When FDA Approval Isn’t Enough: Rethinking Medication Safety for Older Adults
- GeriatRx Inc.
- Jun 17
- 3 min read
In June 2025, investigative journalist Maryanne Demasi published a striking article titled “FDA exposed – hundreds of drugs approved with no proof they work”. Drawing from a 10-year analysis of FDA drug approvals, the article raised an uncomfortable truth: many drugs on the market, especially those given to our most vulnerable, were approved with little to no solid evidence that they actually improve patient outcomes.

At GeriatRx, we’ve long believed that not all medications are created equal. Our mission is rooted in ensuring every drug a patient takes is necessary, effective, and evidence-based. Demasi’s findings only reinforce why that work is more important than ever, particularly for older adults who are more likely to be on multiple prescriptions at once.
What the Report Uncovered
Between 2013 and 2022, researchers found that fewer than 1 in 3 FDA-approved drugs met basic quality standards in their supporting trials: randomized control, replication, blinding, and clinically meaningful outcomes. Even more concerning, some drugs were approved with none of those elements.
Demasi explains that “a significant proportion of new drugs approved by the FDA in the last decade were based on weak evidence,” often relying on surrogate markers like tumor shrinkage instead of real-world benefits like improved survival or quality of life. This problem was particularly glaring in oncology, where only 3 out of 123 cancer drugs met the four key trial criteria.
And even when the FDA requires post-market studies to verify benefit or flag risks, nearly half of those commitments are either delayed or never completed.
Why This Matters in Geriatric Care
The average older adult takes between 5 to 10 medications a day. This makes them uniquely vulnerable to drugs with weak evidence, hidden risks, or unclear benefit. When a new medication is introduced into an already complex regimen, the risks of side effects, drug interactions, or cognitive decline multiply, especially if that medication never had strong supporting data in the first place.
At GeriatRx, this is why we don’t just look at whether a drug is FDA approved. We look at how it was approved and whether it actually improves health and quality of life in real-world settings.

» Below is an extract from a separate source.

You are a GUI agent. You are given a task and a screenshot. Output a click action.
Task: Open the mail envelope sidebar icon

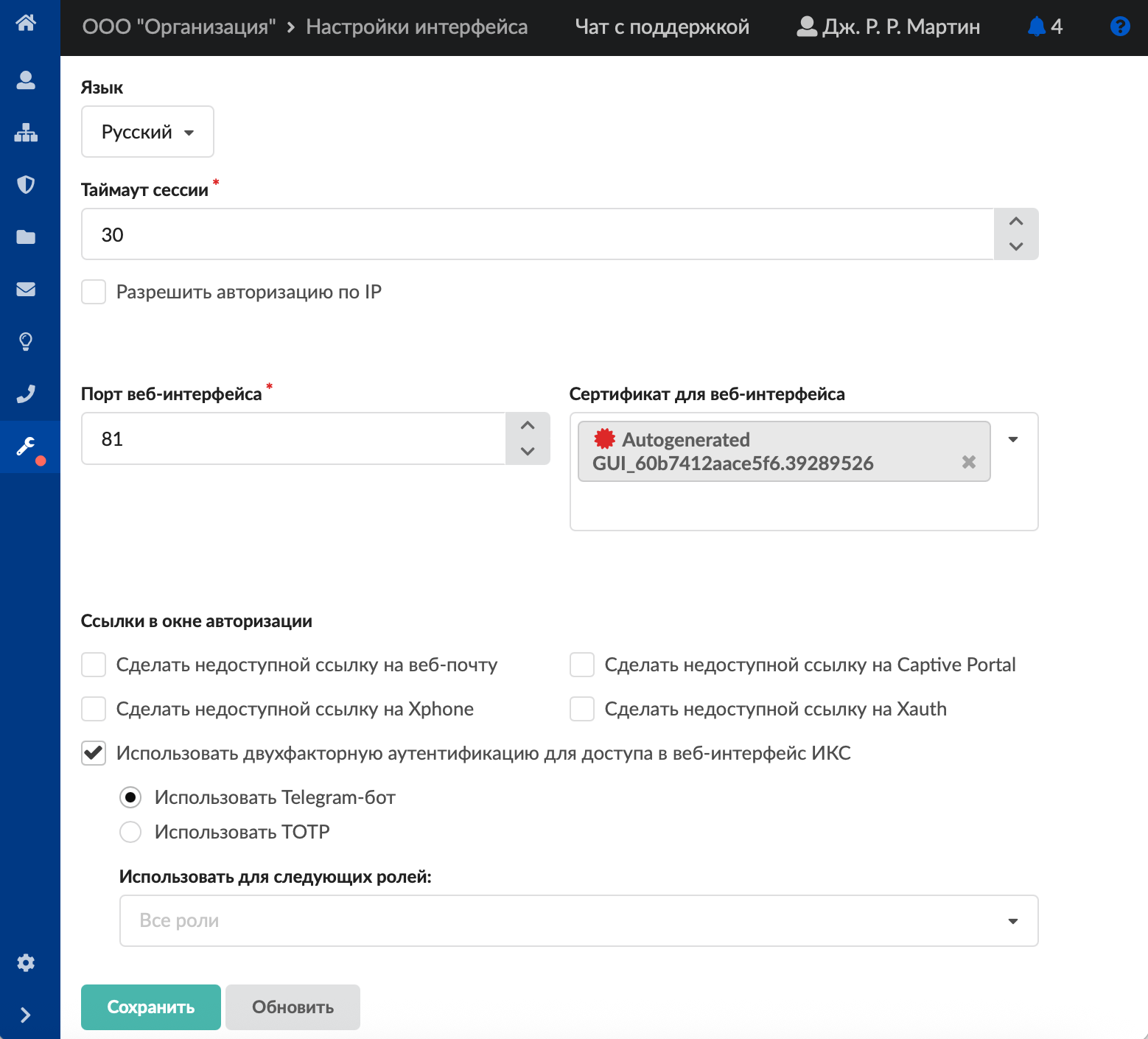pyautogui.click(x=26, y=289)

The Cost of Assuming Safety
Several examples in the article highlight the long-term cost of letting weakly supported drugs remain in use:
Copiktra, a cancer drug, was approved based on progression-free survival, but later analysis showed it may have reduced overall survival in certain patients. A safety warning wasn’t issued until six years later.

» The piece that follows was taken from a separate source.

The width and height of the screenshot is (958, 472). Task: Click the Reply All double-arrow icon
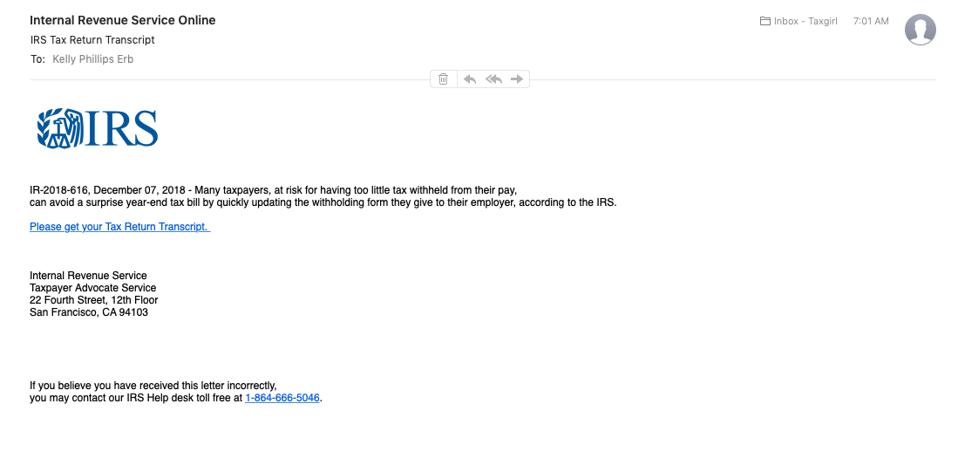pos(493,79)
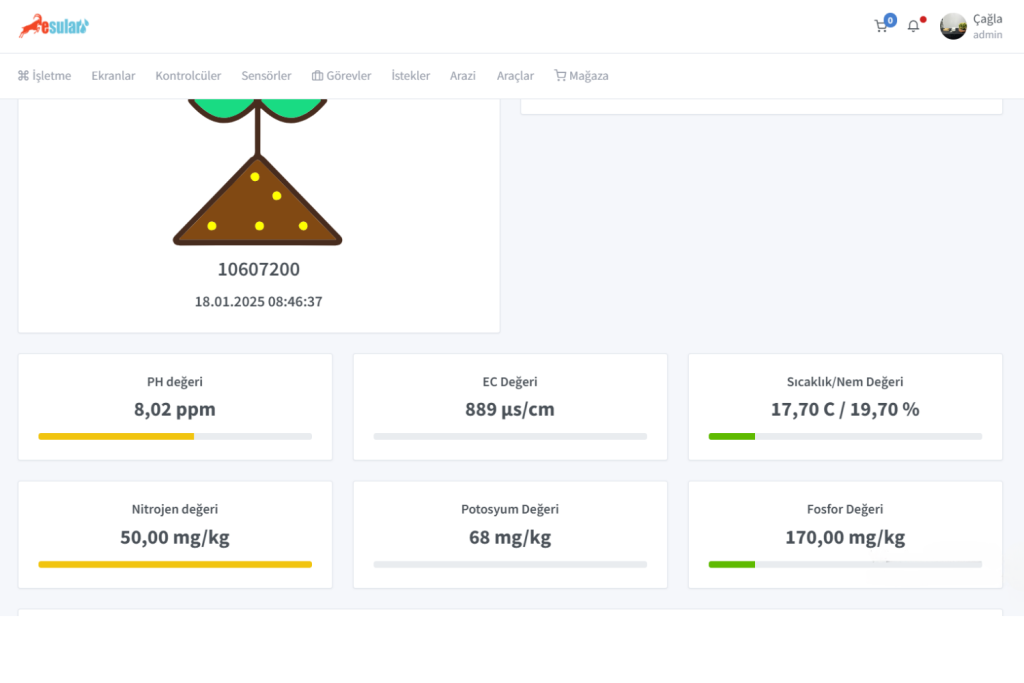Open the Araçlar menu
Viewport: 1024px width, 683px height.
coord(515,75)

Elmiron, approved in the '90s for bladder pain, stayed on the market for over 25 years despite evidence of serious adverse effects—including vision loss—without ever proving it worked better than placebo.

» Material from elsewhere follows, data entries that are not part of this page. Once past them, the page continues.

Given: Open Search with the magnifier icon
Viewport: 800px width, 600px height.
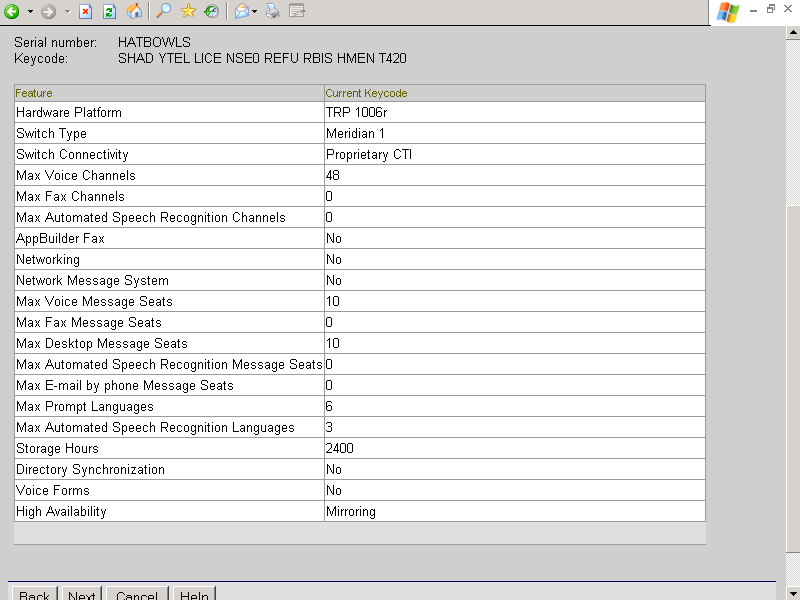Looking at the screenshot, I should coord(164,11).
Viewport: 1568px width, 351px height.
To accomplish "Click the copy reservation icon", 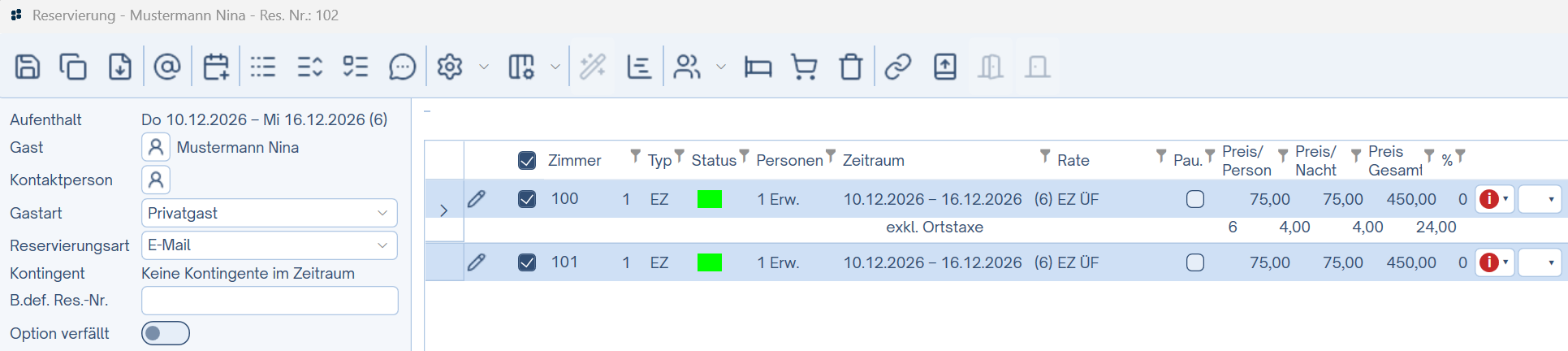I will [x=73, y=67].
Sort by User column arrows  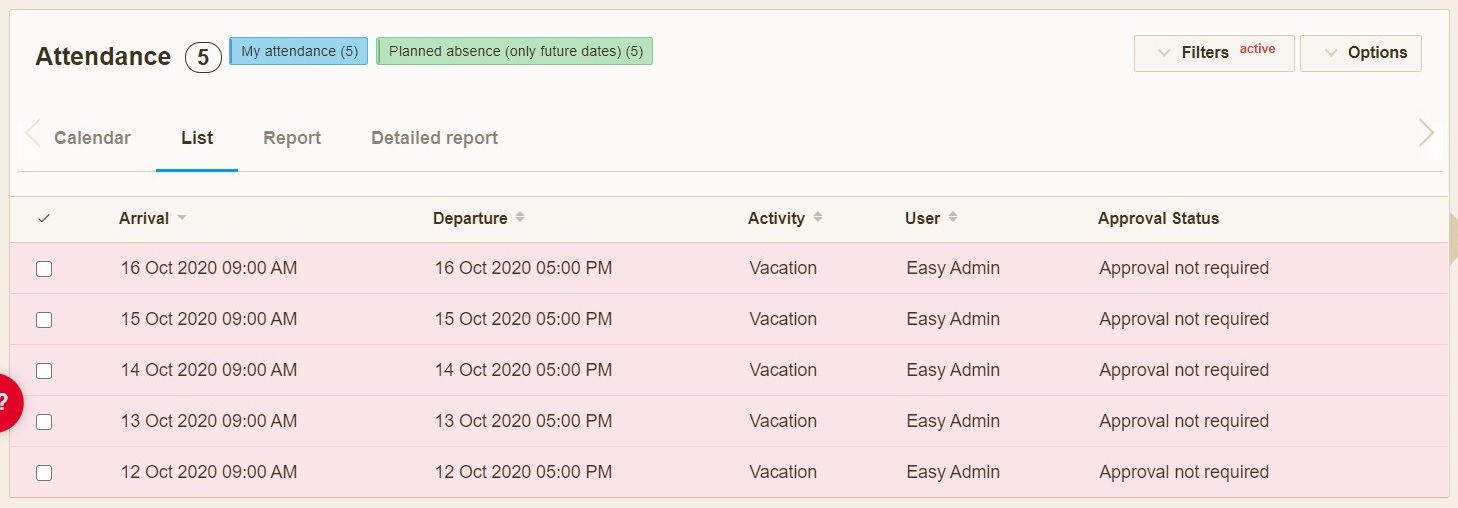(x=953, y=218)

Even Avastin, once heralded as a breakthrough for metastatic breast cancer, had its approval rescinded for that use after post-market trials failed to show benefit. But that decision came only after widespread use and public resistance.
These stories remind us that FDA approval is not a guarantee of safety or effectiveness. It’s a starting point for scrutiny, not the finish line.
How GeriatRx Bridges the Gap
At GeriatRx, our approach is rooted in precision, transparency, and empowerment.
Medication Reviews: We analyze each drug a patient takes—not just what it treats, but what evidence supports its use in that specific context.
Deprescribing: If a drug doesn’t offer meaningful benefit or poses more risk than reward, we develop a safe and collaborative plan to reduce or stop it.
Education for Families & Providers: We translate complex research and regulatory data into clear, actionable insights so that patients and care teams can make informed choices.
Advocacy: We push for higher standards in clinical care, greater awareness of regulatory gaps, and safer medication practices for aging populations.
What You Can Do
Whether you're a caregiver, a clinician, or someone managing your own health, here are three simple ways to protect yourself or a loved one:
Ask questions about how each medication was approved and whether it improves survival, function, or quality of life.
Review your medication list at least once a year with a professional trained in deprescribing.
Be cautious with new prescriptions, especially if they’re fast-tracked or recently approved without long-term data.
Final Thoughts
As Demasi put it, “The FDA has increasingly lowered its approval standards,” and the public often assumes that an approved drug has been rigorously vetted. But in many cases, that assumption is wrong.
At GeriatRx, we’re working to change that one patient at a time. We believe that medication safety isn’t just about avoiding harm; it’s about ensuring every drug actually helps. When it doesn’t, we help people take back control with less medication, more clarity, and better outcomes.